Utah State men’s basketball coach Craig Smith is on his second contract extension with the Aggies in just three years, the most recent of which he confirmed last week during a virtual press conference.
When Smith came in to take over the Aggies, he was coming off a four-year stint at South Dakota. During his time in Logan, Utah State has qualified for two consecutive NCAA Tournaments and sent former guard Sam Merrill to the NBA. And the university rewarded him.
Smith’s latest deal, signed in December, is for six years and $5.025 million, running from April 1, 2020 to March 31, 2026, per documents obtained via public records request by The Salt Lake Tribune. His total compensation increases in $25,000 increments each year from $775,000 in the first to $900,000 in the last. Those numbers include money he makes for media appearances.
Smith’s initial contract was for 5 years, $3.5 million. In September 2019, his contract was extended a year and worth $4.65 million.
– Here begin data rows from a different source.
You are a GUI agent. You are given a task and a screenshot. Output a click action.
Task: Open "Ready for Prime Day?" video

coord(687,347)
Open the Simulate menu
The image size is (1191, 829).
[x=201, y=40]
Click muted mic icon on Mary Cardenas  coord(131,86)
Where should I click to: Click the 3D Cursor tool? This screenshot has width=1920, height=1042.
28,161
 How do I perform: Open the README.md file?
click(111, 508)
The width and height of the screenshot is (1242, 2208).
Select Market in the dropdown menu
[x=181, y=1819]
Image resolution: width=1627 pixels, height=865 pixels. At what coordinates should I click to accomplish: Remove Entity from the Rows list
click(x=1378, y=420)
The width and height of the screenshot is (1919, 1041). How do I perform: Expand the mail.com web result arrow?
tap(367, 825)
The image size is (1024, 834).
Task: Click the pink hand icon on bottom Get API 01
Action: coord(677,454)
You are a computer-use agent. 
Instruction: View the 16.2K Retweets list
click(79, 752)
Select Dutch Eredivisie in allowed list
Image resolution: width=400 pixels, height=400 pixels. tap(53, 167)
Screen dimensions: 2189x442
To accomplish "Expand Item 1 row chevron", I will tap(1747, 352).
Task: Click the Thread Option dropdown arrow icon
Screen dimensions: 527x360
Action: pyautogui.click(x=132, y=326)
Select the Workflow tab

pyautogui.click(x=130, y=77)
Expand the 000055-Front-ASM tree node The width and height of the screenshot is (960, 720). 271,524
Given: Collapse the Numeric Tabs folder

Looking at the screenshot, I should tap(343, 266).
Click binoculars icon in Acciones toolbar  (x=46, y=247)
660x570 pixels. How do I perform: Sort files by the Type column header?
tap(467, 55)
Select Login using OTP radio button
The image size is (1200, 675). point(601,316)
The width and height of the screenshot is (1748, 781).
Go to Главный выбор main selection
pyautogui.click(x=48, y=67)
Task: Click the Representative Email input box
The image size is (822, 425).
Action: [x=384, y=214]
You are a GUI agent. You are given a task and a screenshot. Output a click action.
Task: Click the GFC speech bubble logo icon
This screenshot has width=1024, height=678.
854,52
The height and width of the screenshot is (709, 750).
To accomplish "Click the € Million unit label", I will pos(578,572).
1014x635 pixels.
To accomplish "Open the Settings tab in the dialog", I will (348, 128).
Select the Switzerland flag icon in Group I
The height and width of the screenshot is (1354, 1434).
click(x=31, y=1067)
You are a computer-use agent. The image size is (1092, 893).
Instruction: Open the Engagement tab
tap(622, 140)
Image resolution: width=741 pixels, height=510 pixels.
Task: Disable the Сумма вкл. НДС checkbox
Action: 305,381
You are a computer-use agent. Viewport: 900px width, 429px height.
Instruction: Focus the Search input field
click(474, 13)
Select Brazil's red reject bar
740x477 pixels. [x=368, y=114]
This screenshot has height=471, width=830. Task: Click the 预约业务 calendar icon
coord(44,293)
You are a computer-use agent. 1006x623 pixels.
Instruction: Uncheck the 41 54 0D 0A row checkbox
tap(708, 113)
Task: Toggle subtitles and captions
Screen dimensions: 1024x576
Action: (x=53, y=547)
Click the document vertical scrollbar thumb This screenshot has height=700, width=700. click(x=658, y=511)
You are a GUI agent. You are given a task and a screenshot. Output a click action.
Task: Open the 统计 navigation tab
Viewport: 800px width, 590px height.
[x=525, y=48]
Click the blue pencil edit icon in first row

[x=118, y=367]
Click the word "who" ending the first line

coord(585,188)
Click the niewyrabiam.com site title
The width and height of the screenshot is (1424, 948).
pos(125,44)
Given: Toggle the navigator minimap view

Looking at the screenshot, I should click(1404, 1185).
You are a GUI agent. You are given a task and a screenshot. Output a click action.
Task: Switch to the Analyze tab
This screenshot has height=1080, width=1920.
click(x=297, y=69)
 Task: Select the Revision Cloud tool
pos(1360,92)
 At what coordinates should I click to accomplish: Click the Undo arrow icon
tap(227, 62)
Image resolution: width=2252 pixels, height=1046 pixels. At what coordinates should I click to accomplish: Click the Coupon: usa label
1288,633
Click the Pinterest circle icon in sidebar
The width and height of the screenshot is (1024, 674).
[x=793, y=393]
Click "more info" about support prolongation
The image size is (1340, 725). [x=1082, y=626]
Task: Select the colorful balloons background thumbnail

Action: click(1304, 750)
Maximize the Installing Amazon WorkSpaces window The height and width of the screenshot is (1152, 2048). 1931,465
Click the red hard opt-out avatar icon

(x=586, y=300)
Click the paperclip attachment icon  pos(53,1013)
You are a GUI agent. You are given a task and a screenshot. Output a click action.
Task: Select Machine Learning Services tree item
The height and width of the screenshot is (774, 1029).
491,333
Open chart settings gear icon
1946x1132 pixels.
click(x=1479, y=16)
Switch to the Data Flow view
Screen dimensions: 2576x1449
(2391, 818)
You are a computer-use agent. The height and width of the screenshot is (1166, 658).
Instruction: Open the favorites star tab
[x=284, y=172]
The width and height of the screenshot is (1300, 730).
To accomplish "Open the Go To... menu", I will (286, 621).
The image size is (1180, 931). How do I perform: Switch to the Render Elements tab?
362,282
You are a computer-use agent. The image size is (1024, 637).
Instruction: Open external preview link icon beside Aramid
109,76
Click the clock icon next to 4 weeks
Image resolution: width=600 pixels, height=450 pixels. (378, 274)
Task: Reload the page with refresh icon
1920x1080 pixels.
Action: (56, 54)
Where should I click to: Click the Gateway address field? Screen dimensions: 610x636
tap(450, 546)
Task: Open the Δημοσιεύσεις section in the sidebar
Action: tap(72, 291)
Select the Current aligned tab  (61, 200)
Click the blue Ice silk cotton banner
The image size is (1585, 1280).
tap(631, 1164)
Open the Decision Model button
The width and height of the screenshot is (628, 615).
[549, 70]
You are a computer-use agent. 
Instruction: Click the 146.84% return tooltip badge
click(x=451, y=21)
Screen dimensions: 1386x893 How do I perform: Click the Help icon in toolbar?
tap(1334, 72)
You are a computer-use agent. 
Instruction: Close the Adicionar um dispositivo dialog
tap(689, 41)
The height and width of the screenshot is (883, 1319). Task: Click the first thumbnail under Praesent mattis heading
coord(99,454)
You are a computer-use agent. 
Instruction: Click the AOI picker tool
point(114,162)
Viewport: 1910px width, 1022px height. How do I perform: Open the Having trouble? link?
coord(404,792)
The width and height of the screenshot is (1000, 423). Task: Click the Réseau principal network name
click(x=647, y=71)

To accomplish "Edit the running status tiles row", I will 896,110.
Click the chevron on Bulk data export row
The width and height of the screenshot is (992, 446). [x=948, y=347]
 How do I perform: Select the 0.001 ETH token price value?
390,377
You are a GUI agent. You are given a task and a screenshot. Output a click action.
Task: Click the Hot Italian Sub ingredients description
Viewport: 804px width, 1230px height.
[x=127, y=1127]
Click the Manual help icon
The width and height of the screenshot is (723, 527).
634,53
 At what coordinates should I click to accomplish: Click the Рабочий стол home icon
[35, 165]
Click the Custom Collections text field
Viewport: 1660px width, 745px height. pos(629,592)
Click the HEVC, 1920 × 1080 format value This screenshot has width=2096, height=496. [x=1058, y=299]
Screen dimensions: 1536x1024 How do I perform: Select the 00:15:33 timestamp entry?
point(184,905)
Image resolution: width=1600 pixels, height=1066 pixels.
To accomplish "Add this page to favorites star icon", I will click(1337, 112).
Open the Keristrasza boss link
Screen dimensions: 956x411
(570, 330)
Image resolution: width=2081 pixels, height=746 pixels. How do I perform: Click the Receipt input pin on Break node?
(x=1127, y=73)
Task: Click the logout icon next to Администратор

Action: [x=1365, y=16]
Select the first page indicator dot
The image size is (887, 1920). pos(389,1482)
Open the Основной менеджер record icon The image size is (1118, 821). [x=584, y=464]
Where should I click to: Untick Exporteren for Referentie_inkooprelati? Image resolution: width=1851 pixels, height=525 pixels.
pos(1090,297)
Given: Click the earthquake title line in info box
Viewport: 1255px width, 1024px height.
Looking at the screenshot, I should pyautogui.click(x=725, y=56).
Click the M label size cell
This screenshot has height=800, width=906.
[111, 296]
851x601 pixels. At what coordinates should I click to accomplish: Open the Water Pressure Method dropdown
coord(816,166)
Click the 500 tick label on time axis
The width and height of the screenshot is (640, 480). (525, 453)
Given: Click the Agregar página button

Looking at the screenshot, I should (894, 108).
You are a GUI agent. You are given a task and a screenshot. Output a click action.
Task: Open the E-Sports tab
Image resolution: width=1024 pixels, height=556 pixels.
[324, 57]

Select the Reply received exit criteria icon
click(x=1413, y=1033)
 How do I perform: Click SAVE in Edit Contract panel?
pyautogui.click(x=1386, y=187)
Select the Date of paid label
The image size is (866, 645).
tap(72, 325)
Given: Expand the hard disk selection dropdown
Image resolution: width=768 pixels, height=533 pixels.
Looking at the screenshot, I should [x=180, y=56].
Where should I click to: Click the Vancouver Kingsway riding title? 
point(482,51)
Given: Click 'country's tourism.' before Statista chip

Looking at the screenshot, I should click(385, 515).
That extension also stipulated that if the Aggies qualify for the NCAA Tournament, Smith gets an extra year added to his deal.
Smith’s newest contract tacks on another two seasons compared to the 2019 extension. Ostensibly, the 2020 extension took what was a five-year deal in 2018 and made it into an eight-year deal.
If Smith stays with the Aggies through the 2025-26 season, he will have made $6.425 million before bonuses, including money he already made in the 2018-19 and 2019-20 seasons.
“Coach Smith understands and excels at all aspects of a successful program from recruiting, to player development, to opponent scouting, to community relations and all points in between,” USU Athletic Director John Hartwell said in a statement. “Under Craig’s leadership, we look forward to continued success in the Mountain West Conference and on a national level.”
If Smith and the university want to negotiate a buyout — a common occurrence when another college program poaches a coach under contract — the money paid depends on which party chooses end the contract. If Smith decides to do so, he will owe USU 25% of what’s left on his deal. But if the university terminates the contract, it will have to pay Smith 75% of his remaining salary.
In other words: the earlier Smith leaves, the more money that will be owed by either him or the university.
What’s notable is that the buyout figure has changed as amendments have been added to the contract.
In Smith’s original five-year deal, either Smith or USU would have had to pay 75% of the remaining salary to the other party if they terminated the agreement. But the 2019 amendment to the contract stipulates that Smith would pay 30% of what’s left on his deal to the school in the event he choose to terminate it. However, the number stayed at 75% if the university chose to back out.
Utah State paid South Dakota $206,250 when Smith signed the deal to coach the Aggies in September 2018, per documents obtained by via public records request by The Tribune.
Smith has a laundry list of standard perks in his contract, mostly tied to results.
For instance, Smith gets $100,000 if the Aggies win the national championship. If the team gets an at-large bid to the NCAA Tournament, he gets $20,000. If it wins an NCAA Tournament game that isn’t in the First Four category, he gets $20,000 for each win.
If Smith is named Coach of the Year by the MWC, he earns $10,000. He was given that honor last season.
And, if USU beats the University of Utah or BYU during the season, Smith earns $5,000.
Assistant coach raises
Smith negotiated a larger pool of money for his assistant coaches in his new contract extension. His original deal called the university earmarking $565,000 for assistant coach salaries and an extra $47,083 if the Aggies earned an at-large bid to the NCAA Tournament.
But with the new deal, those figures increased to $645,000 and $53,570, respectively, starting in the second year of the contract, which is listed running from April 1, 2019 to March 31, 2020. So it appears the increases for Smith’s assistant coaches are retroactive to the 2019-20 season, which was cut short by the COVID-19 pandemic.